[Opening Records for the task section]

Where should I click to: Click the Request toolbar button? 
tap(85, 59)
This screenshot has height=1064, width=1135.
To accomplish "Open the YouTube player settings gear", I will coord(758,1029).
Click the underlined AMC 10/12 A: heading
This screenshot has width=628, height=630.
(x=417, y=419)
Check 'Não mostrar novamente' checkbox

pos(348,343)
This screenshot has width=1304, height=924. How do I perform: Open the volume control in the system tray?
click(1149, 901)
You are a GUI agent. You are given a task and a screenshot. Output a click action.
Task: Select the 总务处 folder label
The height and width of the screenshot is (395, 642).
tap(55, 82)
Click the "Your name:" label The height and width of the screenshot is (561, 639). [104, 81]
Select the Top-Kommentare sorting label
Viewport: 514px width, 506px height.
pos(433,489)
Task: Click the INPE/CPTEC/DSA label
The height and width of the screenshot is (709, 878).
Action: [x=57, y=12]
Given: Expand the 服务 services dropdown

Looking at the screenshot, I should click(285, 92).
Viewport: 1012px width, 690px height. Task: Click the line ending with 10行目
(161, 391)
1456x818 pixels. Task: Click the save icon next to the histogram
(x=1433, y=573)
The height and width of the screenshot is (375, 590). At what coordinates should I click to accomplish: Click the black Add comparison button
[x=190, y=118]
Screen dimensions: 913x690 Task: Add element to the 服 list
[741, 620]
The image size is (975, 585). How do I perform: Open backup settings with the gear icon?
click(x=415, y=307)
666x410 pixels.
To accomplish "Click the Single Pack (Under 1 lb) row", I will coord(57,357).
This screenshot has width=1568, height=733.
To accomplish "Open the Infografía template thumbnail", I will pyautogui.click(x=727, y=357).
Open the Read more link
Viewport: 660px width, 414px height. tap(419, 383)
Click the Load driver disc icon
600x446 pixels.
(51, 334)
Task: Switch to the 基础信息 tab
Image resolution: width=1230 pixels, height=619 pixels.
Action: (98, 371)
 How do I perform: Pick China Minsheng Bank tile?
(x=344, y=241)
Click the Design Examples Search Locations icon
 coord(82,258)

[Closing Records for the task section]

Try it:
All entries should be transcribed verbatim.

Result of the task:
Where should I click to: Click the Request toolbar button? 
tap(85, 59)
This screenshot has height=1064, width=1135.
To accomplish "Open the YouTube player settings gear", I will coord(758,1029).
Click the underlined AMC 10/12 A: heading
This screenshot has width=628, height=630.
(x=417, y=419)
Check 'Não mostrar novamente' checkbox

pos(348,343)
This screenshot has width=1304, height=924. How do I perform: Open the volume control in the system tray?
click(1149, 901)
You are a GUI agent. You are given a task and a screenshot. Output a click action.
Task: Select the 总务处 folder label
The height and width of the screenshot is (395, 642).
tap(55, 82)
Click the "Your name:" label The height and width of the screenshot is (561, 639). [104, 81]
Select the Top-Kommentare sorting label
Viewport: 514px width, 506px height.
pos(433,489)
Task: Click the INPE/CPTEC/DSA label
The height and width of the screenshot is (709, 878).
Action: [x=57, y=12]
Given: Expand the 服务 services dropdown

Looking at the screenshot, I should click(285, 92).
Viewport: 1012px width, 690px height. Task: Click the line ending with 10行目
(161, 391)
1456x818 pixels. Task: Click the save icon next to the histogram
(x=1433, y=573)
The height and width of the screenshot is (375, 590). At what coordinates should I click to accomplish: Click the black Add comparison button
[x=190, y=118]
Screen dimensions: 913x690 Task: Add element to the 服 list
[741, 620]
The image size is (975, 585). How do I perform: Open backup settings with the gear icon?
click(x=415, y=307)
666x410 pixels.
To accomplish "Click the Single Pack (Under 1 lb) row", I will coord(57,357).
This screenshot has width=1568, height=733.
To accomplish "Open the Infografía template thumbnail", I will pyautogui.click(x=727, y=357).
Open the Read more link
Viewport: 660px width, 414px height. tap(419, 383)
Click the Load driver disc icon
600x446 pixels.
(51, 334)
Task: Switch to the 基础信息 tab
Image resolution: width=1230 pixels, height=619 pixels.
Action: (98, 371)
 How do I perform: Pick China Minsheng Bank tile?
(x=344, y=241)
Click the Design Examples Search Locations icon
 coord(82,258)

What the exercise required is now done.